As there is billions of data, the use of stream to retrieve them is unavoidable.
So I managed to get a working endpoint with data stream like it figures in pg-promise docs, and make it cancelable by closing the cursor within pg-query-stream
.
Here is a sample of what is done within this endpoint (dataStream() is called after having building the query) :
const pgp = require("pg-promise")();
const QueryStream = require("pg-query-stream");
const db = pgp({
host: "1.2.3.4",
port: 5432,
database: "db",
user: "user",
password: "password",
max: 2,
});
// query is an SQL string
dataStream(query, req, res, next) {
const qs = new QueryStream(query);
// "close" event is triggered on client request cancelation
req.on("close", () => {
qs.destroy();
});
return db.stream(qs, s => {
s.pipe(JSONStream.stringify()).pipe(res);
s.on("error", error => handleError(error));
})
.catch(error => handleError(error, query));
}
It works great for a few calls but at that at some point (performing 8 to 10 calls quickly to check cancelability), the app crash with this stack :
\node_modules\pg-promise\node_modules\pg\lib\client.js:346
if (self.activeQuery.name) {
^
TypeError: Cannot read property 'name' of null
at Connection.<anonymous> (\node_modules\pg-promise\node_modules\pg\lib\client.js:346:26)

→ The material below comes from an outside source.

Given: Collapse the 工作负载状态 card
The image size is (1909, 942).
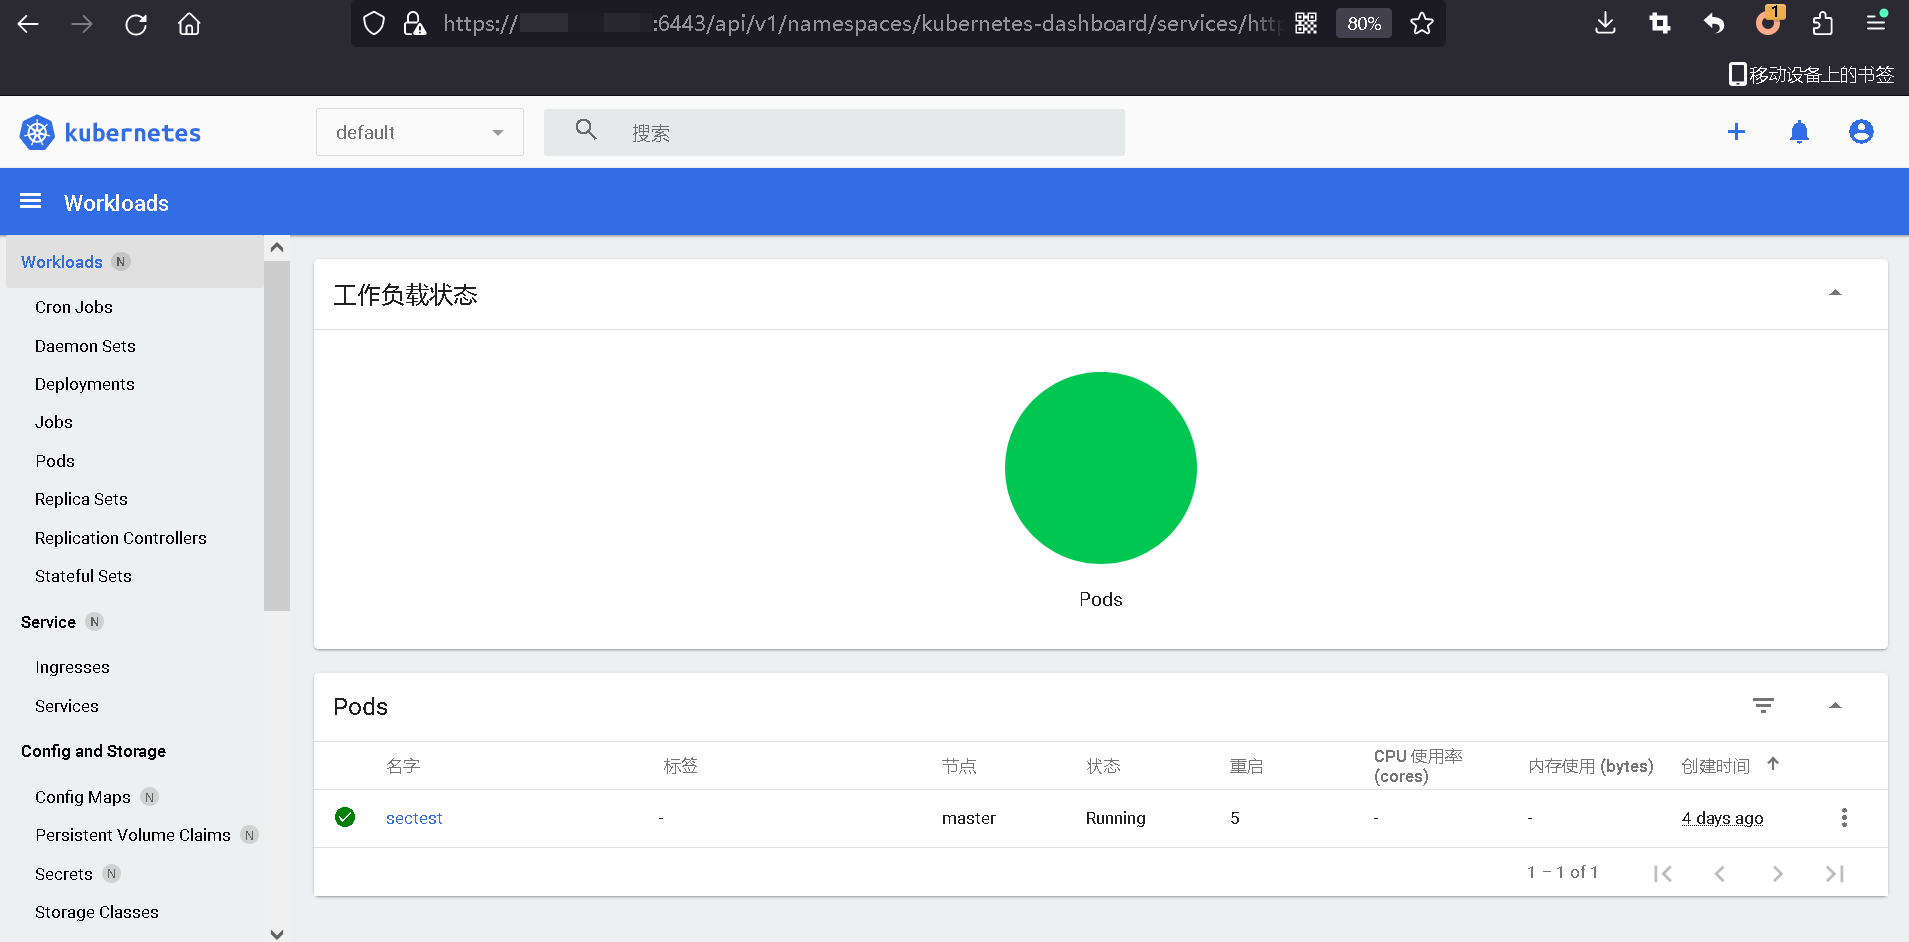Looking at the screenshot, I should point(1835,294).
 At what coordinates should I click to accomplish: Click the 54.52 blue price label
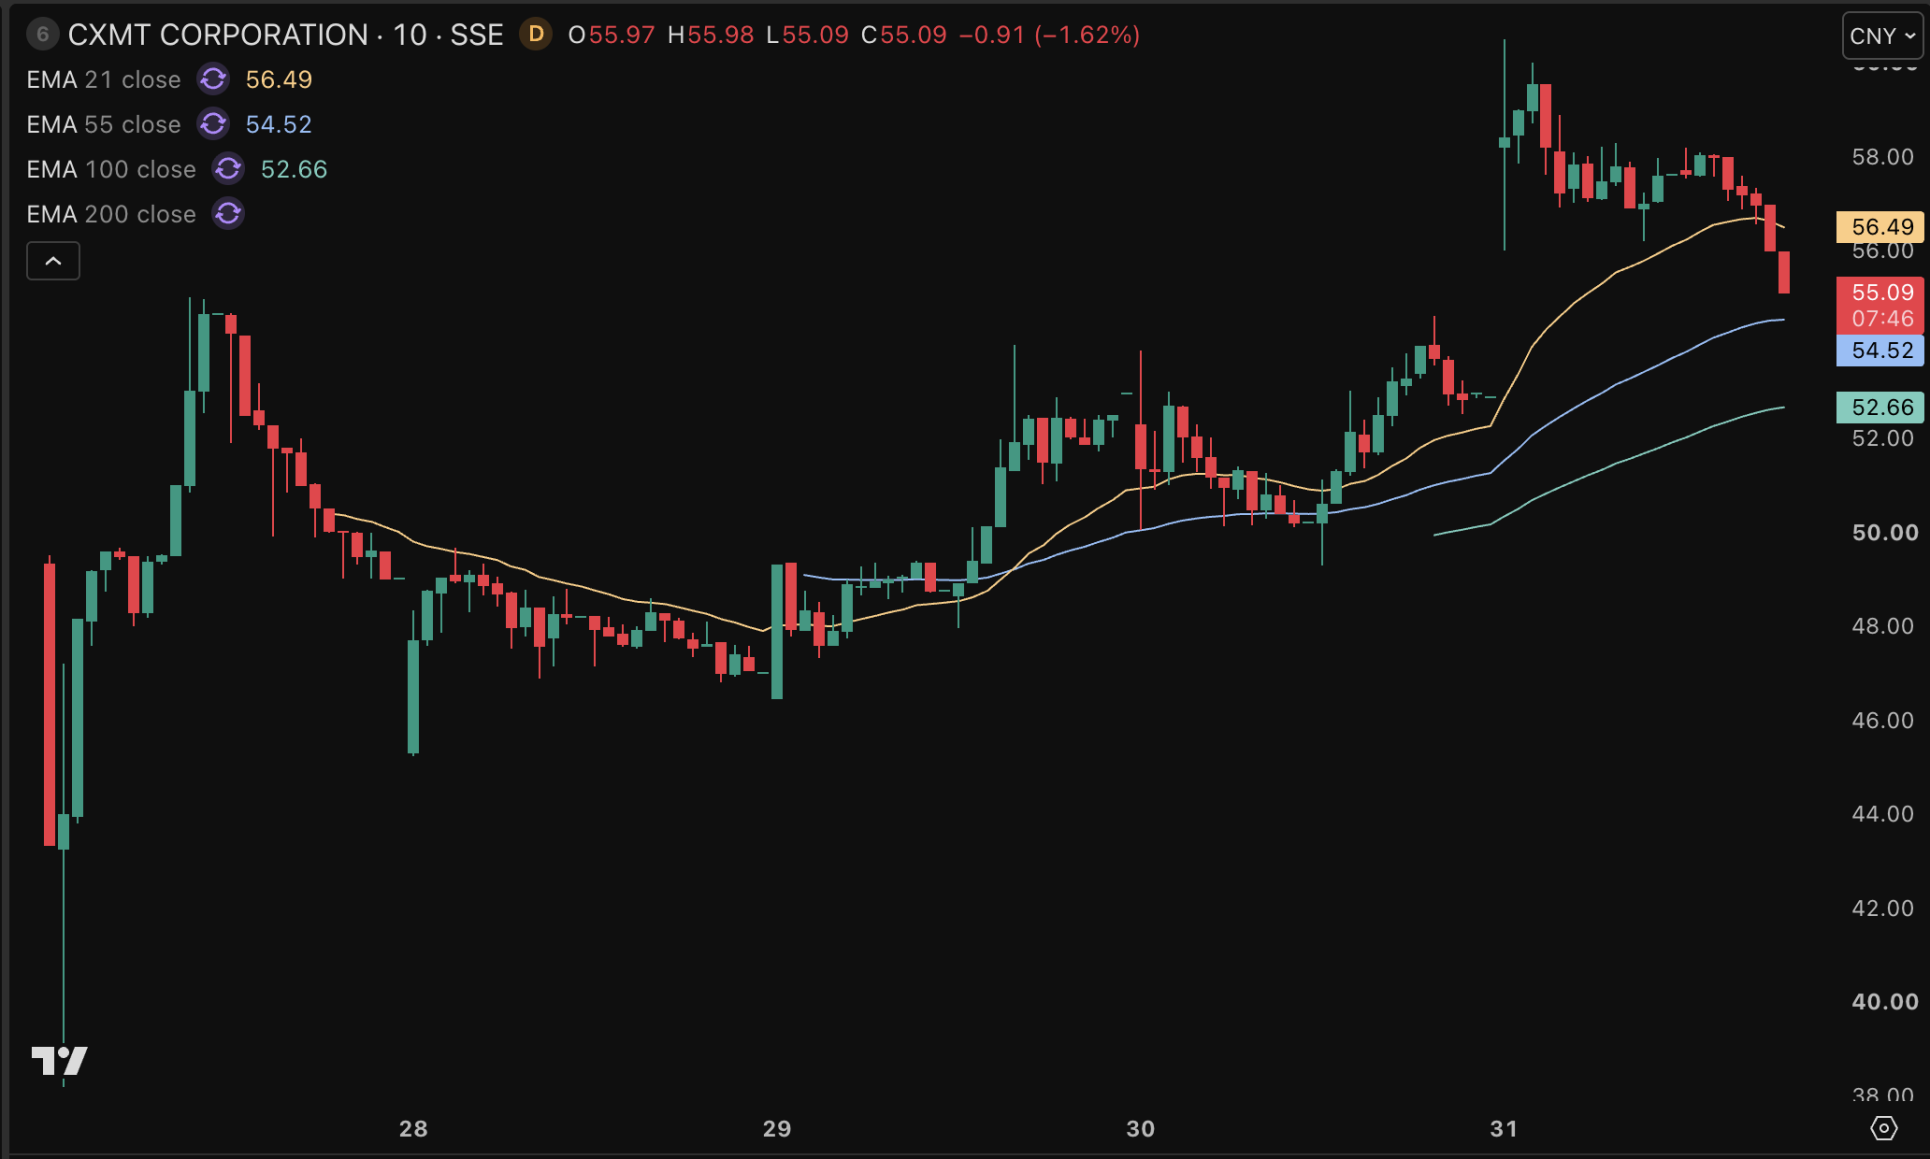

at Connection.emit (events.js:311:20)
at Socket.<anonymous> (\node_modules\pg-promise\node_modules\pg\lib\connection.js:120:12)
at Socket.emit (events.js:311:20)
at addChunk (_stream_readable.js:294:12)
at readableAddChunk (_stream_readable.js:275:11)
at Socket.Readable.push (_stream_readable.js:209:10)
at TCP.onStreamRead (internal/stream_base_commons.js:186:23)
So I am suspecting that calling qs.destroy() to close the stream is not the right way to do this, even though the cursor is well destroyed on the server side.
Thanks to node-postgres and pg-promise developers for your work.
For those interested, I found one working solution after many attempts. It also solve one other problem I had : By spamming the request to check theirs cancelability, I noticed that some clients in the pool was hanging forever and never return, leading to making the pool full and new requests pending forever.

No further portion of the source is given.